At some point in your kids' homeschool career, you'll probably have to describe what they've been doing and learning to the outside world.
In New York State, you need to create regular reports on your child’s work to submit to the school district.
If you’re talking to friends or relatives, you might want to explain how homeschooling differs from public school.
If your child is returning to traditional school or preparing for college, you’ll want to document their accomplishments for administrators or admission officials.
The best way is to describe your children's activities using the same terms used by teachers. I think of it as "Educationese."
Talk Like a Teacher
If you're not familiar with education jargon, you can quickly get up to speed by flipping through the kind of school review workbooks found at discount stores or bookshops.
Scan the table of contents or look for the topic listed on the page to find out what categories your kids' activities fall under.
For instance, "identifying the parts of a whole" is fractions. For a fifth-grader, listening to or telling a story comes under the heading of "narrative fiction."

Part of a data file:

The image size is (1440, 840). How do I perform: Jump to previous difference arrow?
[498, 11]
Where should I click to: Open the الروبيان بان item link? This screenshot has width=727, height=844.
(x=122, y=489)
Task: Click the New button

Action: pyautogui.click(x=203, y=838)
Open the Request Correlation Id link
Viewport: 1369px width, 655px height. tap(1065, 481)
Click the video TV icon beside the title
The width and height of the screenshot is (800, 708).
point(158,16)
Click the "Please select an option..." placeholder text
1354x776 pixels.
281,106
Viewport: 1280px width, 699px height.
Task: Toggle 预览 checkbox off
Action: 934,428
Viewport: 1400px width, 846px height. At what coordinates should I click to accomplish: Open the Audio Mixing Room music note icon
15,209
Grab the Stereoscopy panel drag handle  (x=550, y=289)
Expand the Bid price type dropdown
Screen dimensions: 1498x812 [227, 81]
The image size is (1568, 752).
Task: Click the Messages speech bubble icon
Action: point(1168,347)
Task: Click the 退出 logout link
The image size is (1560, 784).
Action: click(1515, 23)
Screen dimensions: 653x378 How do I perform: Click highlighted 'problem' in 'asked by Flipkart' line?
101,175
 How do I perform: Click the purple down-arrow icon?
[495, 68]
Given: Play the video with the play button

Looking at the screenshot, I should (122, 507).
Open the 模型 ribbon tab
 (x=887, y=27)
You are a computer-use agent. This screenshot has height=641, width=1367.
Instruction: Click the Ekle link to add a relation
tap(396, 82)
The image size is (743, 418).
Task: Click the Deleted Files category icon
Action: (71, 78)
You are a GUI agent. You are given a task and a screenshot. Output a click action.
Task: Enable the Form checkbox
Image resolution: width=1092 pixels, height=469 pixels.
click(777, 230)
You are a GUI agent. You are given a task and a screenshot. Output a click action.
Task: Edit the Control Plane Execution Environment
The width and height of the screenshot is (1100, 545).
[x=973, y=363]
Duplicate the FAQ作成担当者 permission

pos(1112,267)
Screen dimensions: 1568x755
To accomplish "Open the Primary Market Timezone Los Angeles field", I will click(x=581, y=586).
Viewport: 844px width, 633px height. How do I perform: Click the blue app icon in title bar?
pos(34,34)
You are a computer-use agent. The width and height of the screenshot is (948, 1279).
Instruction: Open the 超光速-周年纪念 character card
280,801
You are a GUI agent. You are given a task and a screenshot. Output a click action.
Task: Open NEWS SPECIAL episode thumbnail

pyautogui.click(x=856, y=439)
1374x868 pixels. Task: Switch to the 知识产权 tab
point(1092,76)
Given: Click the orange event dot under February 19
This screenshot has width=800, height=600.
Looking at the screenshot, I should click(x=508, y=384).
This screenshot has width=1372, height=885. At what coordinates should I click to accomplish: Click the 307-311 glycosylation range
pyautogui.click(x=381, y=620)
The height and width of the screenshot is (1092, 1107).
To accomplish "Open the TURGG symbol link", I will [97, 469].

Tasks and exercises:
1) In the homeschooling article, rewrite the stretch from "If you’re talking" through "or admission officials.", putting "neighbors" in place of "relatives".
2) According to the homeschooling article, what do homeschooling families in New York State need to submit to the school district?
3) Extend the homeschooling article past its last sentence.

Task-by-task answers:
1)
If you’re talking to friends or neighbors, you might want to explain how homeschooling differs from public school.
If your child is returning to traditional school or preparing for college, you’ll want to document their accomplishments for administrators or admission officials.

2) Regular reports on the child's work.

3)
Use State and National Standards
Another way to figure out how to describe what your kids do all day is to browse through the schools' own guidelines. But don't be intimidated by them.
Unlike the schools, you don't have to design your academic year around them. Instead, use them to see how to classify things your child already knows or is in the process of learning.
Your state Department of Education learning standards in various subjects are usually available online. New Yorkers can check out the site EngageNY. These guidelines are often broad enough to describe any type of learning activity, from worksheets to hands-on projects to field trips, etc.
National standards such as the Common Core are still in use in one form or another in many states. They are much more detailed — but again, you don’t need to follow them! Just skim them to get a glimpse into how schools categorize what they hope students are learning in the classroom.
Don't forget to include all the "usual activities" your child may have been involved with while still in school, such as:
afterschool enrichment programs
Scouts or other youth groups
organized sports, or dirt-bike racing
an afterschool job.
They can be used to fill in many subject areas.
Educationese Examples
Below are some of the ways you can describe your activities in terms of one or more school subjects:
Learning to tell the day and time is math.
Anything your child lines up, stacks or counts is a math manipulative.
Blocks, LEGOs, and other building toys count as geometry, art, architecture and engineering.
Playing or helping you cook with measuring cups and spoons is math and chemistry. (Especially if it changes states from solid to liquid or gas -- and especially if anything blows up!)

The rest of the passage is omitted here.